TASK OBJECTIVE: Spot each line in the data below containing "screenshot" and copy it.

(Stored items)
────────────────────────────────────────

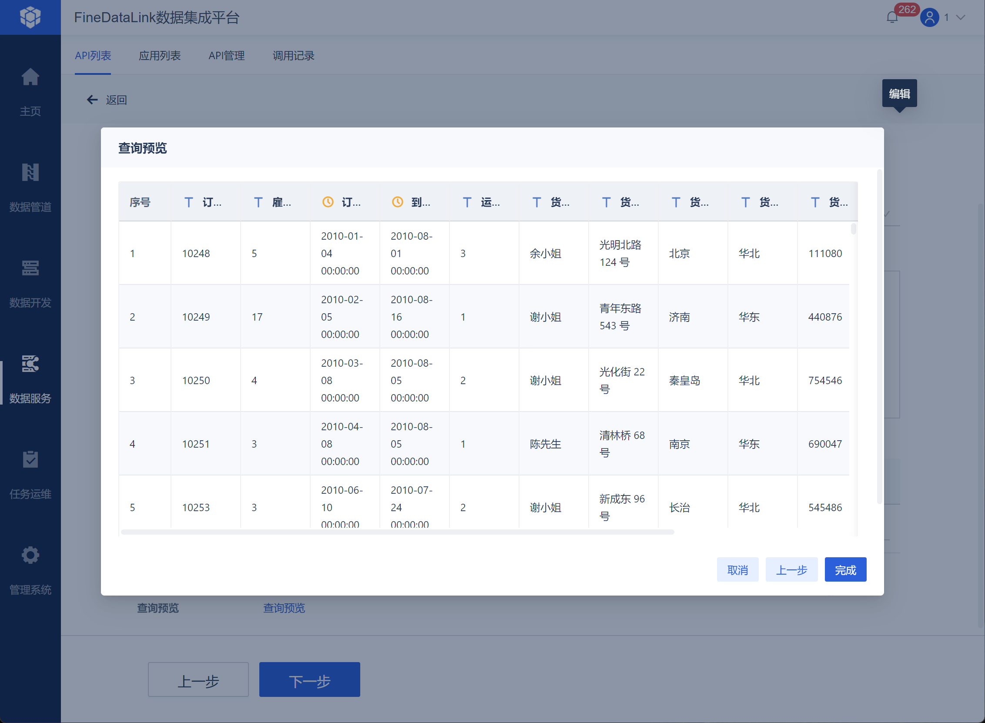Open 数据管道 data pipeline sidebar icon
The image size is (985, 723).
coord(30,173)
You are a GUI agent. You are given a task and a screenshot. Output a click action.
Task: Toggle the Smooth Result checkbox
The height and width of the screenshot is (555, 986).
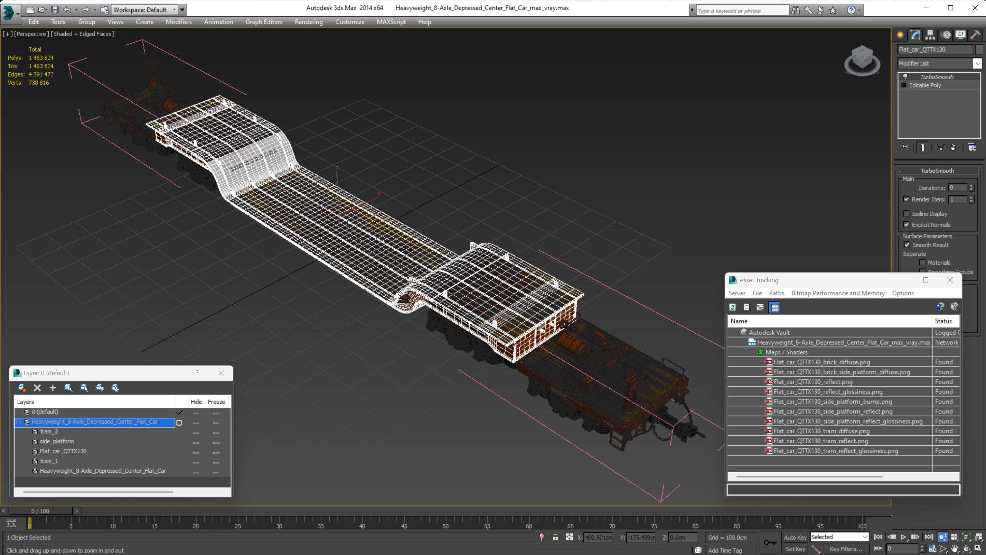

────────────────────────────────────────

EXPECTED ANSWER:
You are a GUI agent. You are given a task and a screenshot. Output a click action.
The height and width of the screenshot is (555, 986).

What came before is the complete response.